Review%3A+Demand+the+Impossible

Danny Montesdeoca, Production Staff

A revolution is imminent! A new resurgence of progressive ideologies that challenges the conventional way of thought is gaining momentum.

“Demand the Impossible: A Radical Manifesto”author Bill Ayers spoke about revolution and much more at his book launch last month at Experimental Station, a community center in Hyde Park. At the event, he also confessed to the audience his one qualm with the Green Party is that: they only show for national elections.

“Why do we always have to aim for the White House,” Ayers said. “We have the opportunity to make immediate changes at a community level every day.”

Ayers also said that, “if you are not pissed off then you are not paying attention.” His anti-capitalist stance couldn’t be more in your face. “What went wrong? The short answer, capitalism,” he said.

In his book, he urges the reader to imagine a better future: not as the dream of an idealist, but as something tangible and within our grasp. He calls capitalism a system that dehumanizes everyone and terrorizes the planet. “Capitalism demands expansion; its predatory heart is the rage to accumulate. It thrives on growth unleashed and unrestrained, but Earth says otherwise.”

He calls out capitalists throughout the book. He calls the Bill and Melinda Gates Foundation’s mission statement “irritating, as it announces its belief that every child should have a chance to lead a full and productive life–not the right to actually lead that life, but merely a chance at it.”

Ayers shows how demanding the seemingly impossible is realistic. Slavery was a mainstay in American society in the early 1800s, and abolition was seemingly impossible. Desegregation was also once seen as a seemingly impossible dream. If those constructs were once seen as immovable and were brought down, then why can’t that be the case today for capitalism?

He urges the reader to question “common sense” things that have become normalized or mainstream in our world.  For example, why is the United States the only industrialized country where it is legal to advertise prescription drugs? “It serves no public health interest whatsoever, but it does indeed serve corporate wealth.”

He follows that up by saying, “If universal health care is a human right, what else might be?”

Ayers believes in the people, and he puts it together  eloquently  “Every human being is of infinite and incalculable value.” He said the one percent’s greatest fear is our greatest hope: collective consciousness and common struggle.

Ayers also explains a simple solution to the economy and other social constructs:”All the rules of the economy are made up and put in place by people, and they can’t really exist beyond or outside of human culture and politics,” Ayers said.  “Anything made by people can be unmade or remade by people.”

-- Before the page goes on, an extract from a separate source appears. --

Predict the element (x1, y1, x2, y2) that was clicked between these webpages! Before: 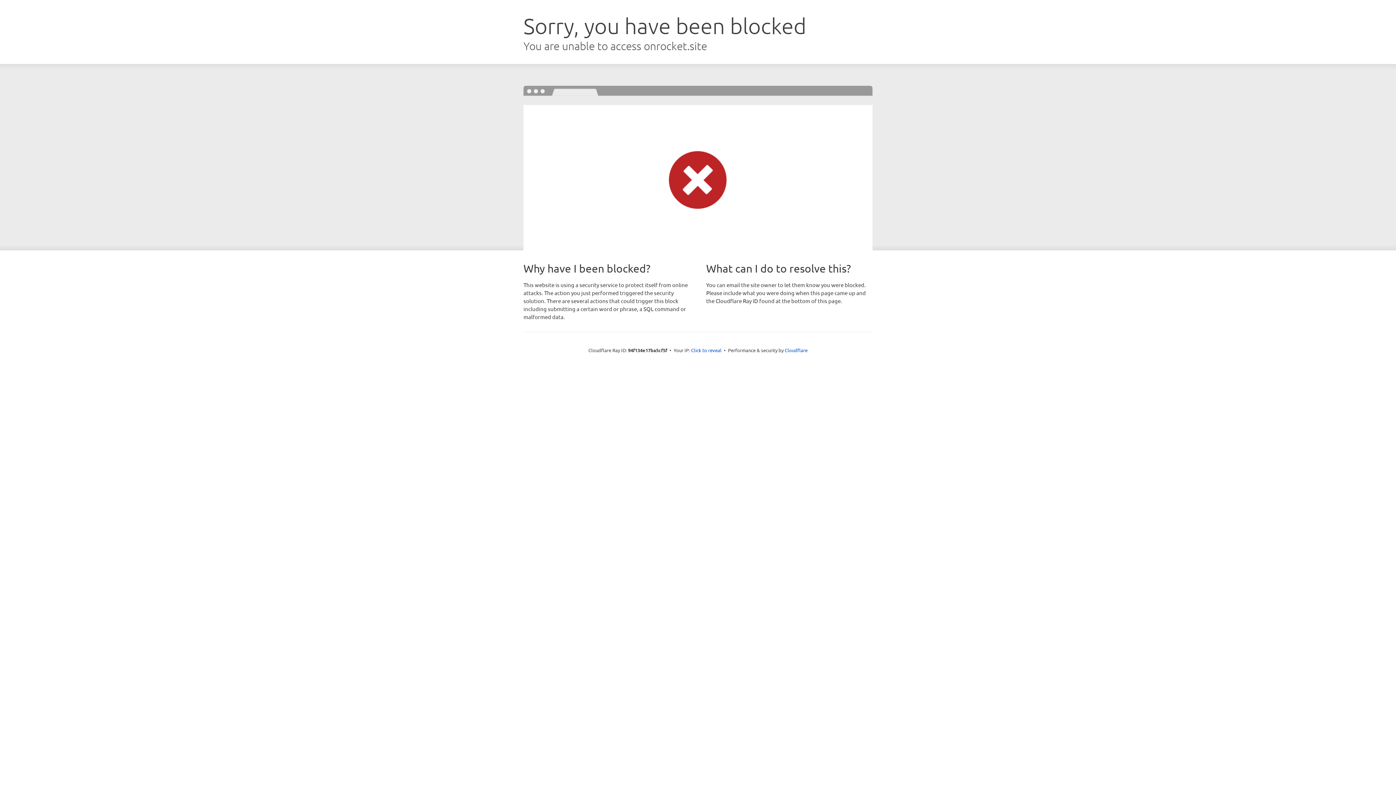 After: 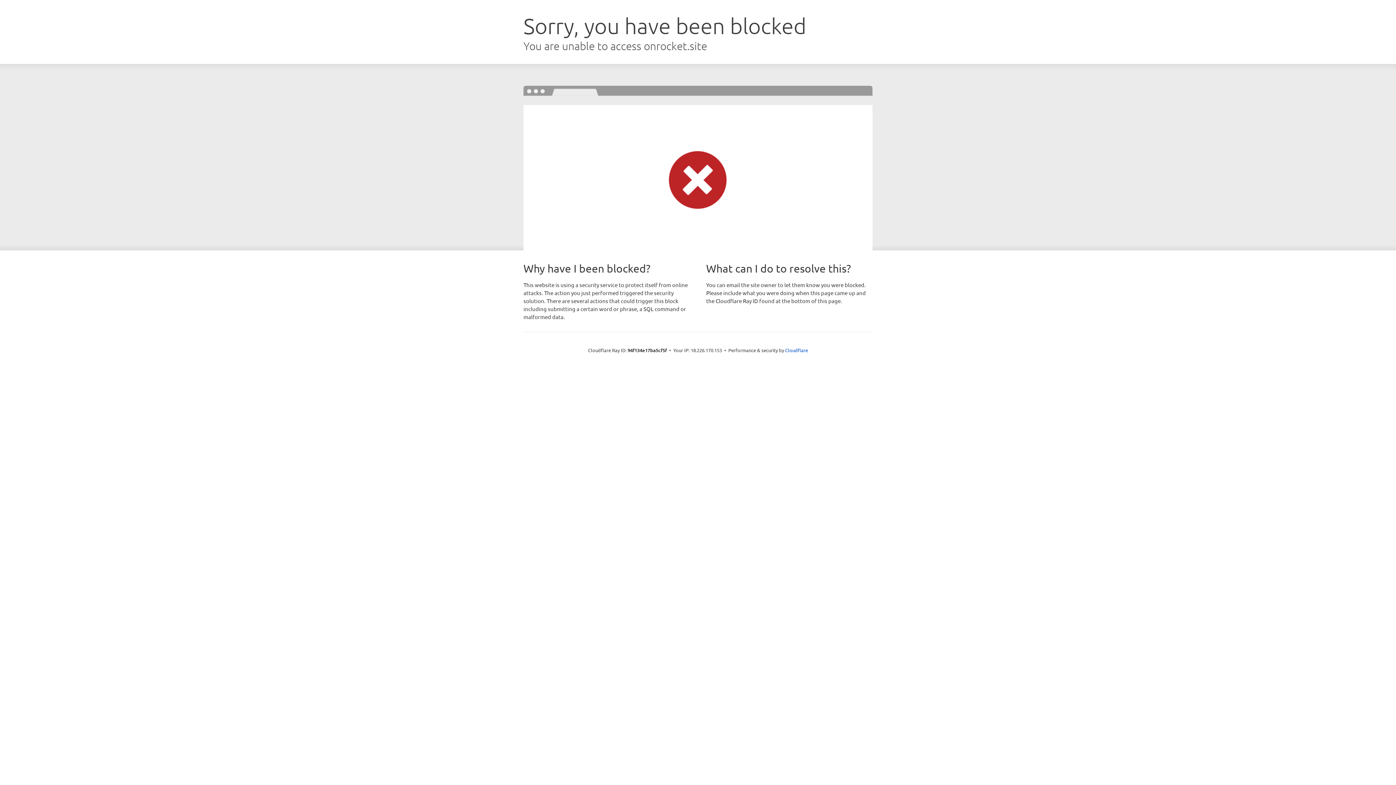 Action: label: Click to reveal bbox: (691, 346, 721, 353)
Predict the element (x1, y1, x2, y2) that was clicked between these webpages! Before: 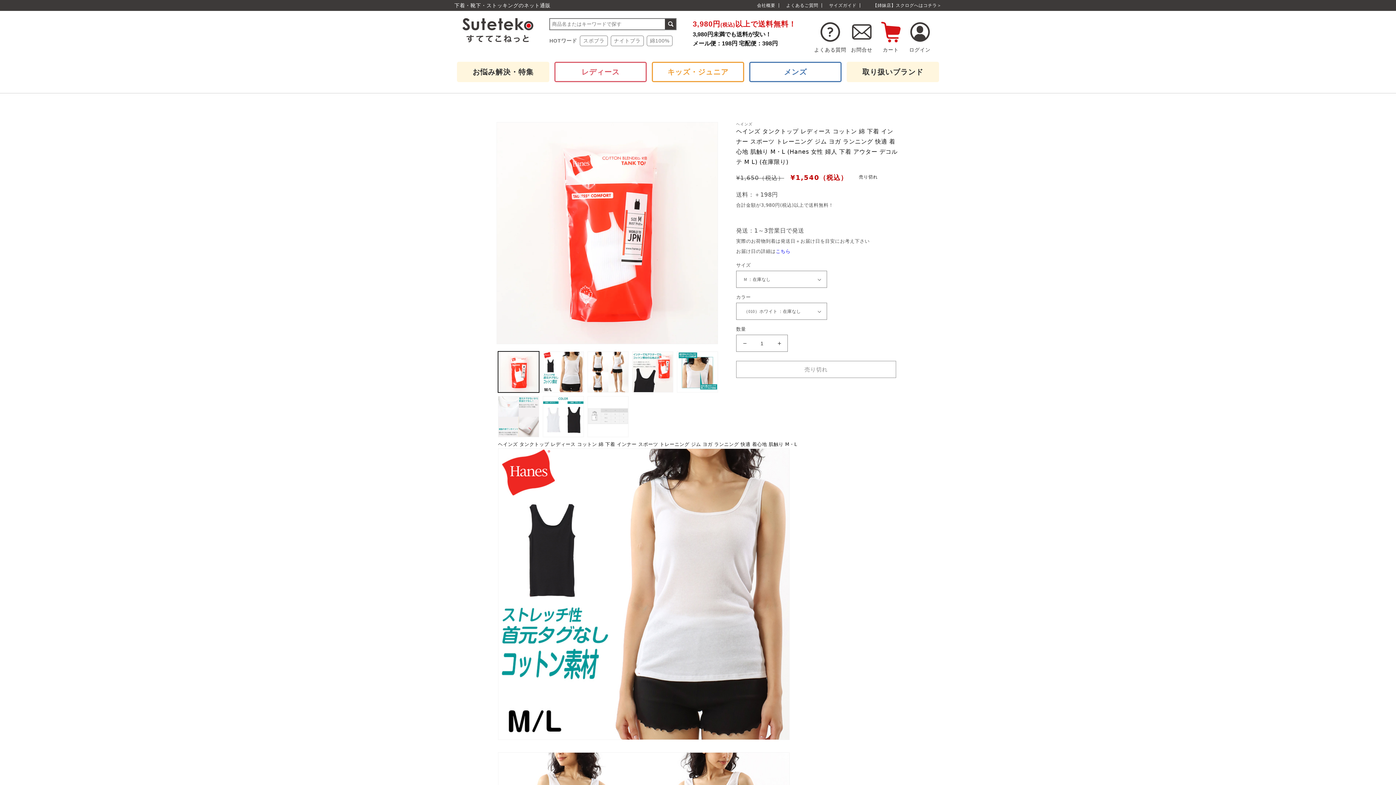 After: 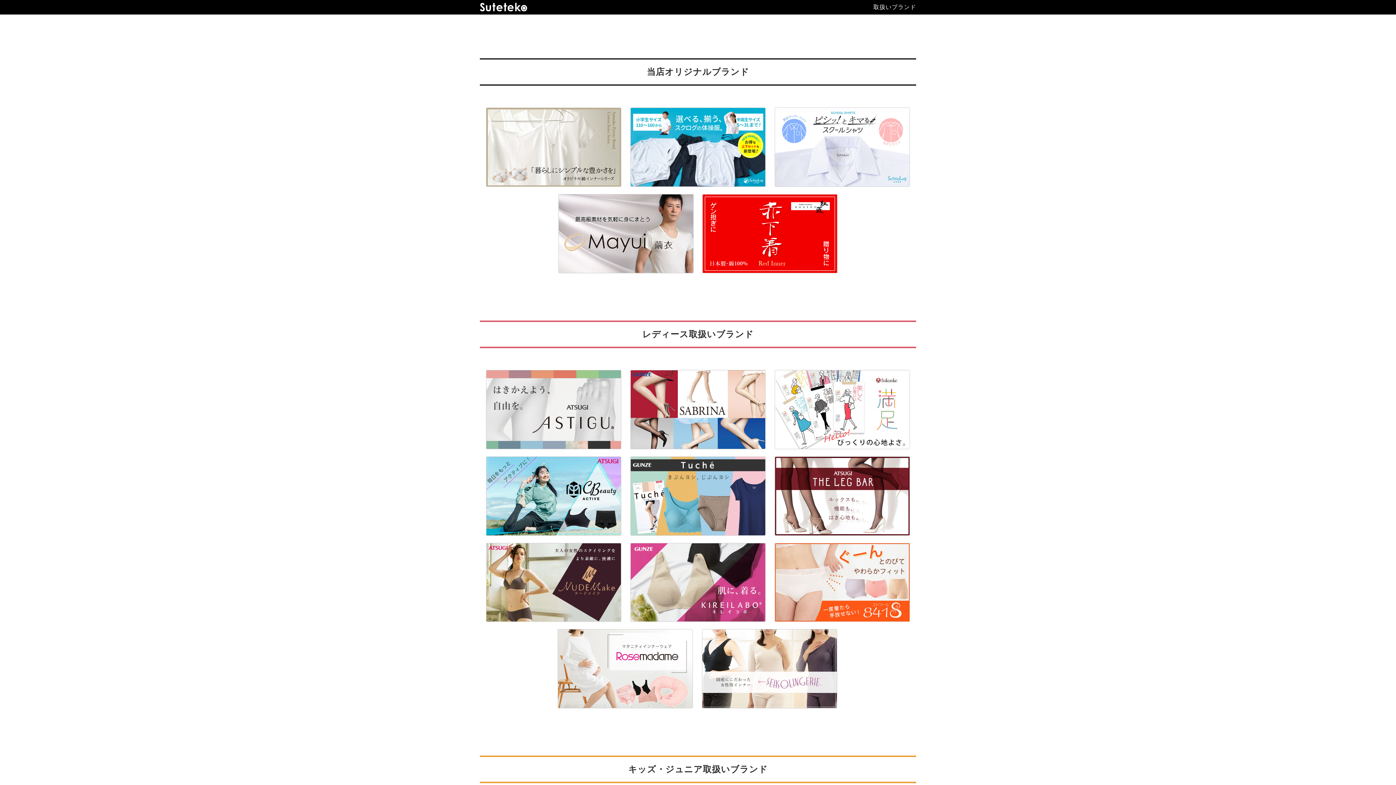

Ayers has a brilliant mind and his writing is relatable readers. His arguments are well formulated, but written with poetic flow. His stance is direct, yet elegantly phrased when he says things like, “We need to come together and get smart about the rich and the rest of us. After all, we are many, they are few.”

This is a book that challenges the precedent way of thought and attitude that many may have about today’s system. This book is a must-read for everyone for it’s brutally honest description of today’s society. It contributes to the dialogue of leftist ideology and presents a solution to some social injustices.